— Exercise prompt —
From the start of the data through the line that holds "(x=158, y=306)", inclusive, switch every "ADU" to "guest suite" and give those lines again with nothing else changed. Leave the pictures out.

— Recorded information —
--- begin ---
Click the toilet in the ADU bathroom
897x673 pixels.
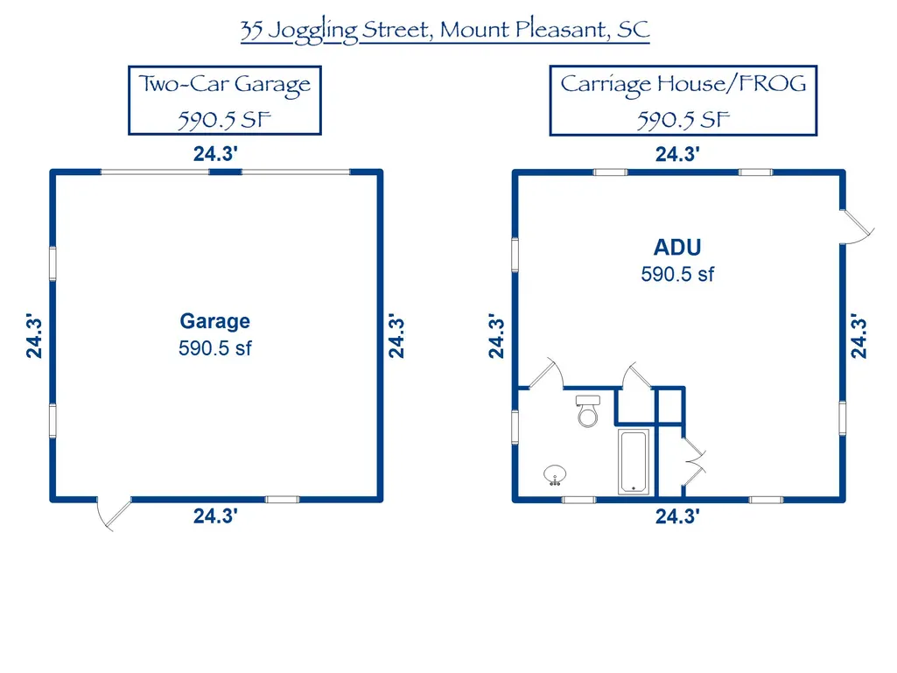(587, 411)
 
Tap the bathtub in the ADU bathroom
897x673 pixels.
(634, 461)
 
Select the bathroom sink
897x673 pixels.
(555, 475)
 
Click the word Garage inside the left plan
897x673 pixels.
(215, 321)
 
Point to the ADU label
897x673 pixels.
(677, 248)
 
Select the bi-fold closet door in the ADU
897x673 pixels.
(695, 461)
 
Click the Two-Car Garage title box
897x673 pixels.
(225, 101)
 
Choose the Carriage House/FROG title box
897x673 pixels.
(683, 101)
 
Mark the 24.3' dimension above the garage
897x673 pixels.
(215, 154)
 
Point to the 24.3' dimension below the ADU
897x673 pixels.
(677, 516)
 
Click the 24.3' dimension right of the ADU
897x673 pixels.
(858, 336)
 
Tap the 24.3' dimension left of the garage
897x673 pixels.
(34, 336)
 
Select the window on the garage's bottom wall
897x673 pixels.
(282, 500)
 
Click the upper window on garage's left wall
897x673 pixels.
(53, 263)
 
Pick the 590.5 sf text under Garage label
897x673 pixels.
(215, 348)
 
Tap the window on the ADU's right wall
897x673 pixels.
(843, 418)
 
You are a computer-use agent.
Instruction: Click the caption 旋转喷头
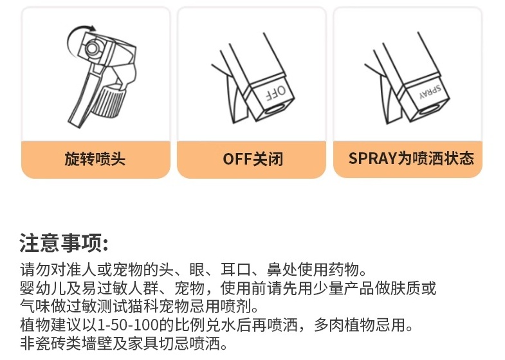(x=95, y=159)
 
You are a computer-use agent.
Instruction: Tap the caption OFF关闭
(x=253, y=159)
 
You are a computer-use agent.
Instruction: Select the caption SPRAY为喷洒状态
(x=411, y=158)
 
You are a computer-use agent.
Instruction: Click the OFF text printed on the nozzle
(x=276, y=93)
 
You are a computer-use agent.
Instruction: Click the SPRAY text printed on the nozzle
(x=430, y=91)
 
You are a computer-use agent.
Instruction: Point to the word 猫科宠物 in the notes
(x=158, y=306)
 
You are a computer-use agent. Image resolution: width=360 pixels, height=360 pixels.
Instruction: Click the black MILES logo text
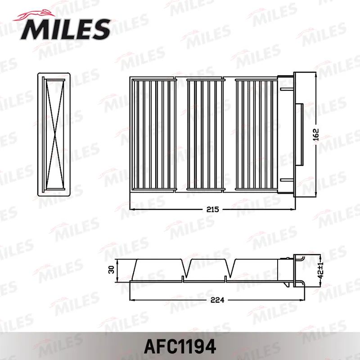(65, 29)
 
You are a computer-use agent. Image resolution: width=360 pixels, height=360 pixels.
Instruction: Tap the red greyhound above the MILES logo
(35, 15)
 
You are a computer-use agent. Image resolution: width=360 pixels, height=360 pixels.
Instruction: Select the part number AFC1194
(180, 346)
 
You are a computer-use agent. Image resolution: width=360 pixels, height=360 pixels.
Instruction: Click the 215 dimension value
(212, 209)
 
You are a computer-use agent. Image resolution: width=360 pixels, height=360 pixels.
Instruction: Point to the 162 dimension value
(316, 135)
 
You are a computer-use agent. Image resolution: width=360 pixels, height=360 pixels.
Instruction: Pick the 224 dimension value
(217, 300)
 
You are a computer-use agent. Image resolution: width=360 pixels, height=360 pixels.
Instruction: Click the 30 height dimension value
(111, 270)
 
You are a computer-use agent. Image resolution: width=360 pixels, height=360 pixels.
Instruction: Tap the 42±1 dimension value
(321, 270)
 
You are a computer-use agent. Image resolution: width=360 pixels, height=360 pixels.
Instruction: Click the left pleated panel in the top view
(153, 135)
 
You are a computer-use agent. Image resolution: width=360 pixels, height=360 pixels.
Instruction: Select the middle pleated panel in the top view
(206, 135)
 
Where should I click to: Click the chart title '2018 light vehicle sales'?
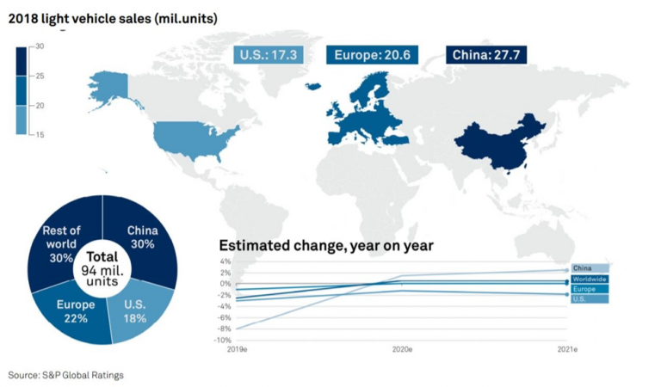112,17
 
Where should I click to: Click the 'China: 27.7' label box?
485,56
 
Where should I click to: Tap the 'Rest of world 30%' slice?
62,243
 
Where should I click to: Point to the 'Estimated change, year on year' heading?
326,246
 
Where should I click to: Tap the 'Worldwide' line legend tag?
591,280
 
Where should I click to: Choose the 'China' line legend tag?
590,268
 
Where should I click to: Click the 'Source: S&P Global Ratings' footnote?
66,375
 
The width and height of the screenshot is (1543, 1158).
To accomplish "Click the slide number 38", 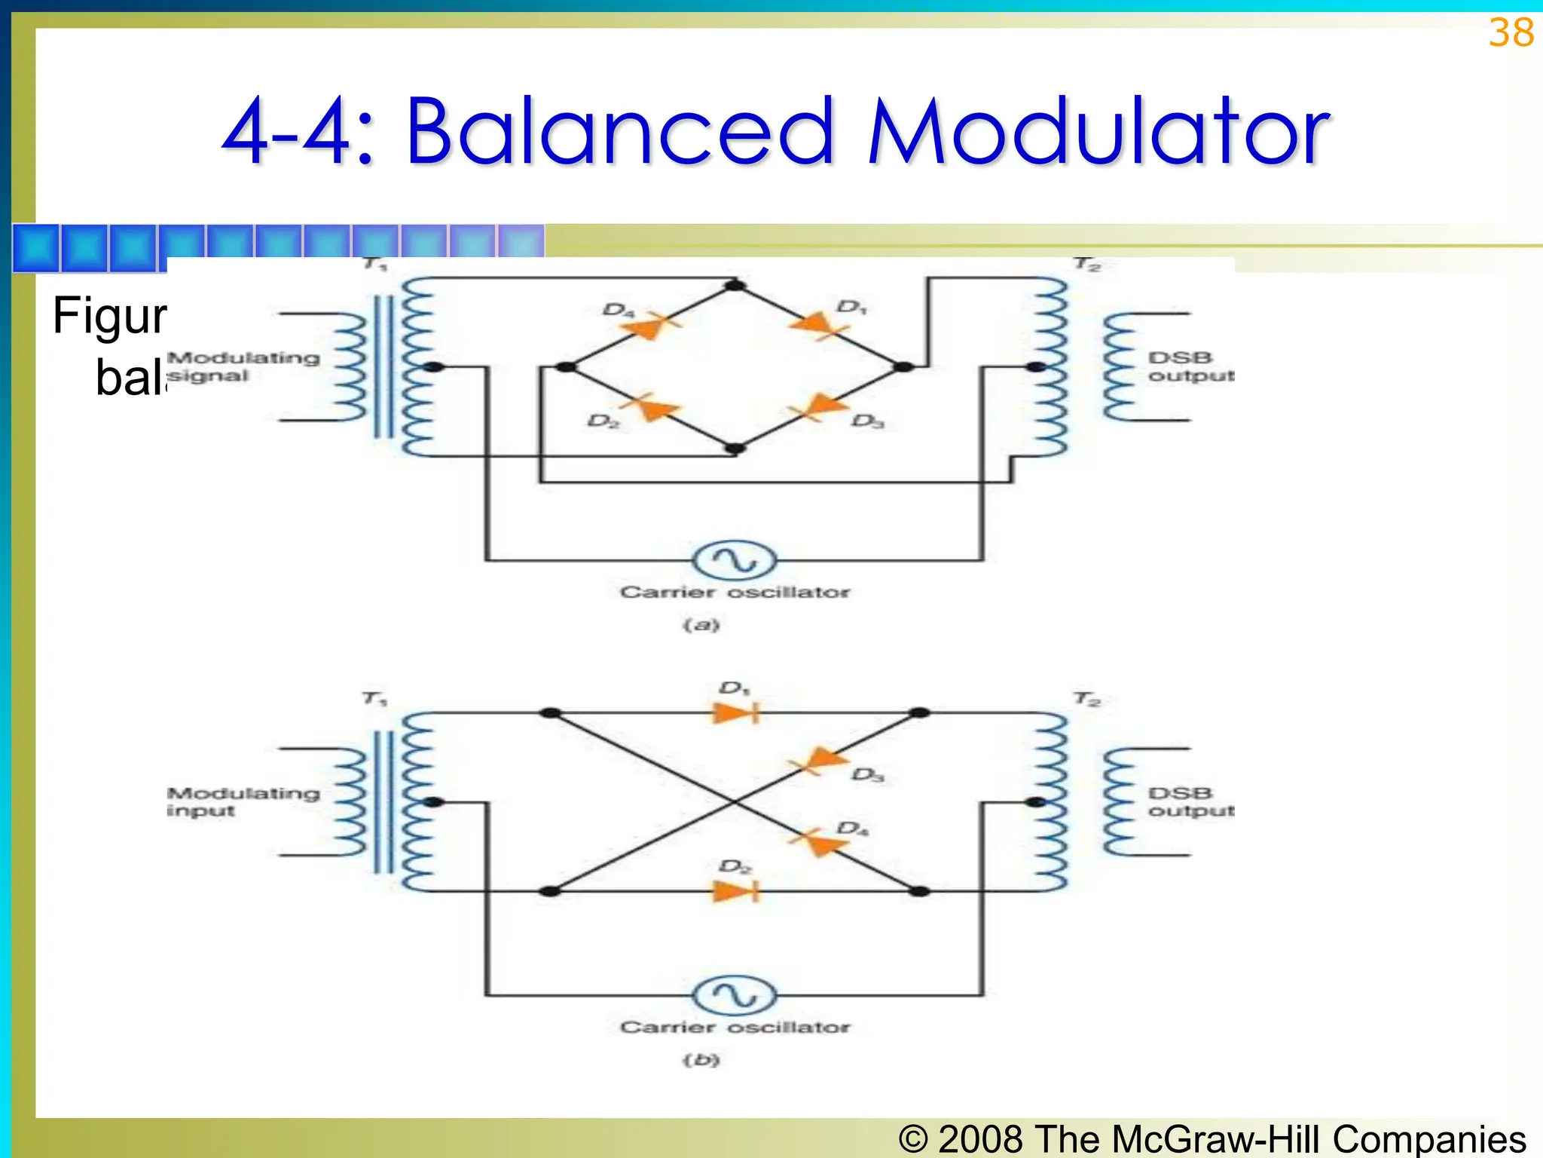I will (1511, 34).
--- end ---
— Exercise output —
Click the toilet in the guest suite bathroom
897x673 pixels.
(587, 411)
 
Tap the bathtub in the guest suite bathroom
897x673 pixels.
(634, 461)
 
Select the bathroom sink
897x673 pixels.
(555, 475)
 
Click the word Garage inside the left plan
897x673 pixels.
(215, 321)
 
Point to the guest suite label
897x673 pixels.
(677, 248)
 
Select the bi-fold closet door in the guest suite
897x673 pixels.
(695, 461)
 
Click the Two-Car Garage title box
897x673 pixels.
(225, 101)
 
Choose the Carriage House/FROG title box
897x673 pixels.
(683, 101)
 
Mark the 24.3' dimension above the garage
897x673 pixels.
(215, 154)
 
Point to the 24.3' dimension below the guest suite
897x673 pixels.
(677, 516)
 
Click the 24.3' dimension right of the guest suite
897x673 pixels.
(858, 336)
 
Tap the 24.3' dimension left of the garage
897x673 pixels.
(34, 336)
 
Select the window on the garage's bottom wall
897x673 pixels.
(282, 500)
 
Click the upper window on garage's left wall
897x673 pixels.
(53, 263)
 
Pick the 590.5 sf text under Garage label
897x673 pixels.
(215, 348)
 
Tap the window on the guest suite's right wall
897x673 pixels.
(843, 418)
 
You are a computer-use agent.
Instruction: Click the caption 旋转喷头
(x=95, y=159)
 
You are a computer-use agent.
Instruction: Tap the caption OFF关闭
(x=253, y=159)
 
You are a computer-use agent.
Instruction: Select the caption SPRAY为喷洒状态
(x=411, y=158)
 
You are a computer-use agent.
Instruction: Click the OFF text printed on the nozzle
(x=276, y=93)
 
You are a computer-use agent.
Instruction: Click the SPRAY text printed on the nozzle
(x=430, y=91)
 
You are a computer-use agent.
Instruction: Point to the word 猫科宠物 in the notes
(x=158, y=306)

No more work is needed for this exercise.